Vertical Writing Support

Vertical Writing Support

In Far Eastern countries, vertical writing (writing text from top to bottom) support is required. Although horizontal writing (writing text from left to right) is becoming more common in these countries, still vertical writing text is widely used. This section describes how the Open32 NLS Extension supports vertical writing.
Vertical Writing in Windows

In the Windows platforms, the vertical writing font is identified by prefix '@' in the facename. In Windows vertical writing font, all double byte ideographs are in advance rotated 90 degrees counterclockwise. The figure shown below outlines the example of vertical writing font ("@MS Mincho" for Japanese).

To print the text vertically, application selects a vertical writing font simply by adding facename prefix '@' in the logical font, with setting Escapement attribute to 270 degrees to adjust text baseline direction from top to bottom. See figure shown below.
Vertical Writing Font

In OS/2, the Windows compatible vertical writing font is provided by OS/2 TrueType font driver, which dynamically generates vertical writing font from horizontal writing font, if the font contains ideographs. Because of this, the Windows compatible vertical writing fonts are available only when DBCS TrueType fonts are installed in the system.

There is another kind of vertical writing font that have been used in OS/2. This vertical writing font is in Postscript convention, in which all single byte characters and ideographs are not rotated but contains some special vertical glyphs (e.g., punctuation characters) for vertical writing. The facename conventions of this kind of fonts are:

    Facename-V
    Facename-V-some

The Postscript vertical writing fonts are expected to be used, by placing the individual characters vertically under the control of applications, but they are not compatible with Windows applications. The Open32 NLS Extension manages these fonts just as one variation of horizontal writing fonts. The only exception is in ChooseFont.

When CF_NOVERTFONT option (to exclude vertical writing fonts from the list) is specified to ChooseFont function, the Open32 NLS Extension excludes both Windows vertical writing fonts and Postscript vertical writing fonts from the list.

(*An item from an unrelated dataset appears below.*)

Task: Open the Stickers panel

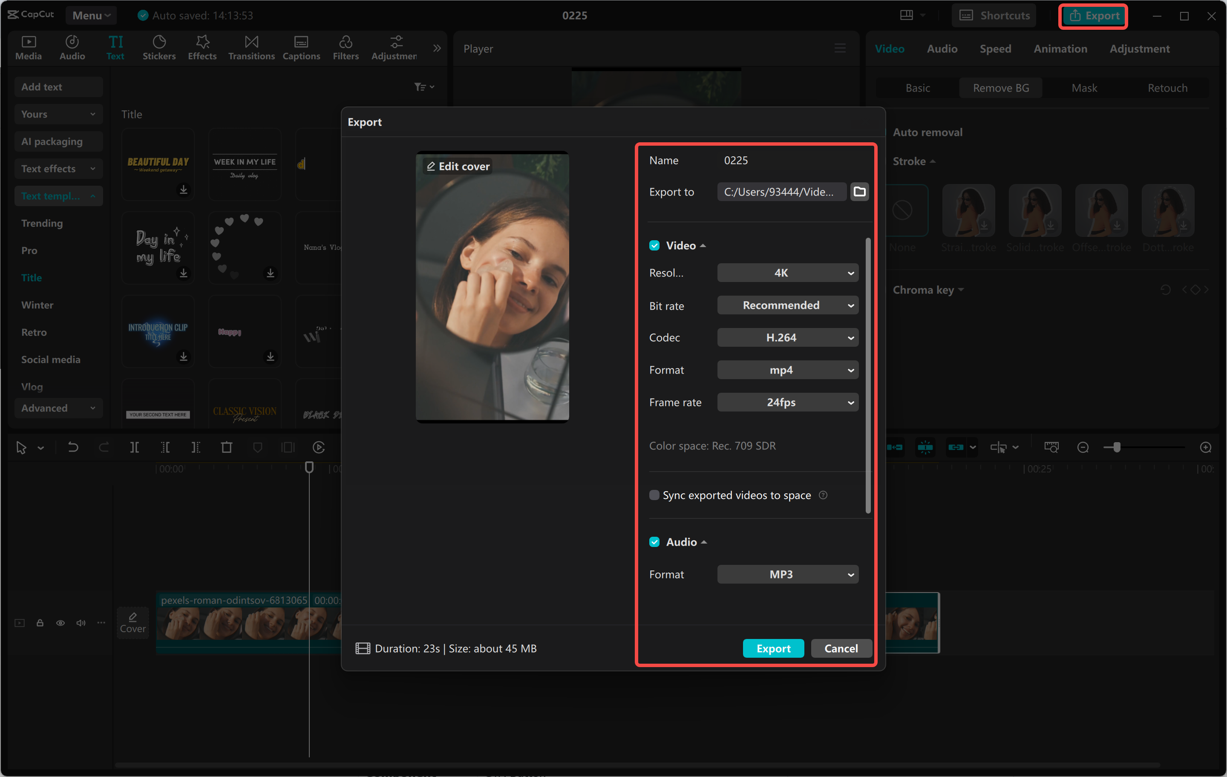Action: pyautogui.click(x=159, y=47)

    @Facename       (Windows convention)
    Facename-V      (Postscript convention)
    Facename-V-some (Postscript convention)

Rotating the Text Baseline Direction

In Windows platforms, the text baseline direction (Escapement) is one of attributes associated to a font. In OS/2 environment, the text baseline direction is one of attributes associated to a device context (or Presentation Space), known as CharAngle. To emulate Windows convention, the Open32 NLS Extension will change the text baseline direction, with the GpiSetCharAngle function, whenever a logical font is realized and selected into device context.

There is another font attribute, Orientation, which is used to rotate individual characters at each character reference point. In the original Win32 specification, the characters are not rotated even if the baseline direction is rotated by the Escapement. To rotate characters as expected, the Orientation attribute should be set correctly. To tell truth, the Orientation is implemented only in the Windows NT GDI. The Windows 95 GDI ignores the Orientation, and uses Escapement also for rotating individual characters. The Open32 NLS Extension also ignores this Orientation attribute in the logical font.